The product of those visits is City of Thorns, a book about nine more or less typical lives in Dadaab. Over the years, Rawlence followed a group of, mostly young, men and women, through marriages, births, famine, and more. He wrote about their hopes, their hustles and the seemingly intractable problems they faced.

City of Thorns, released last week, hit shelves at a moment of rare prominence for refugee issues. It landed amid ongoing political debates in Europe, the Middle East, the United States and Canada over what to do with the historic flow of refugees fleeing the Syrian civil war.

It is, on one level, a cautionary tale. Dadaab was setup in 1991 to hold 80,000 refugees from the Somali civil war. But over the years, as that conflict evolved, the refugees stayed, and their numbers swelled. The original residents reproduced and new ones joined them, from Somalia, Sudan, Congo, Ethiopia, Uganda and Rwanda, until Dadaab became, in Rawlence’s words, “a giant cosmopolitan city made of mud tents and thorns.”

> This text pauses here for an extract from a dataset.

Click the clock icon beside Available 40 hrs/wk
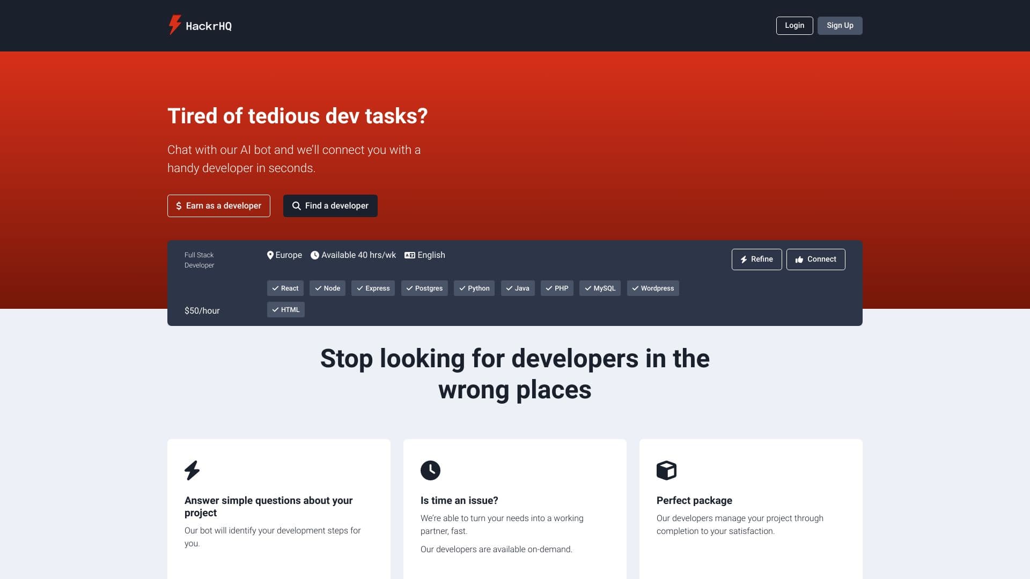This screenshot has height=579, width=1030. pyautogui.click(x=315, y=255)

The camp costs a fortune in donor money to operate. It’s overcrowded and violent and offers most residents little hope of improvement, either through placement in a new country or permanent status in Kenya. Refugees are forbidden to work in that country, even at the camp itself. Many get by on what amount to internships with aid agencies. Others work in the camp’s thriving black markets.

But those looking for solutions in City of Thorns are liable to come away disappointed. In an interview at his Canadian publisher’s office in Toronto, Rawlence, a boyish 41, said cheerily that there aren’t any, at least not any big structural ones that are likely to be implemented. “That sort of rather bleak, cynical picture is what I’ve described in the book,” he said. “There’s a ton of stuff that should happen there. None of it is probably going to happen…

“Kenya is not suddenly going to become less xenophobic. The UN is not suddenly going to get less politically intimidated. The regional strategy in the Horn of Africa is not going to change from being oriented by counter-terrorism priorities. None of that is going to shift.”

That’s not to say that nothing can be done for the refugees themselves. Rawlence’s focus in City of Thorns is intimate. And it’s on that micro scale that he believes change can occur. “There are ways of making life in the camp easier,” he said. “And there are ways of opening pathways for people to come out as well, through education and through private sponsorships.”

At times in City of Thorns Rawlence can seem quite harsh about the international aid organizations that operate in the camp. In one scathing scene, he described aid workers, with a famine looming, doing what “they usually did on a Friday,” leaving their air conditioned offices “at five o’clock sharp” and taking chauffeured cars to “some house party or restaurant glittering with laughter and money.”

At the same time, Rawlence said he has enormous sympathy for many of those same workers. “They’re in a terribly difficult situation,” he said. “They are intelligent people who understand the forces at play, and yet they’re trying to work within (the system) to try to do good things. And they’re trying to retain their sense of self and sanity.”

In City of Thorns, though, the focus is rarely on those workers, or on Westerners of any kind. Instead Rawlence kept his lens squarely on the refugees themselves: on Guled, a teen obsessed with Manchester United; on Muna and Monday, an interfaith couple whose romance enraged their tribes; on Tawane, an ambitious leader reared in the camp, and on others, all of them trying to navigate a harsh world where choices are few and good ones almost nonexistent.

“It’s this very strange parallel universe which I just found completely fascinating,” Rawlence said. “This is a city that’s functioning. It’s in the world but it’s not of the world. It’s not connected.”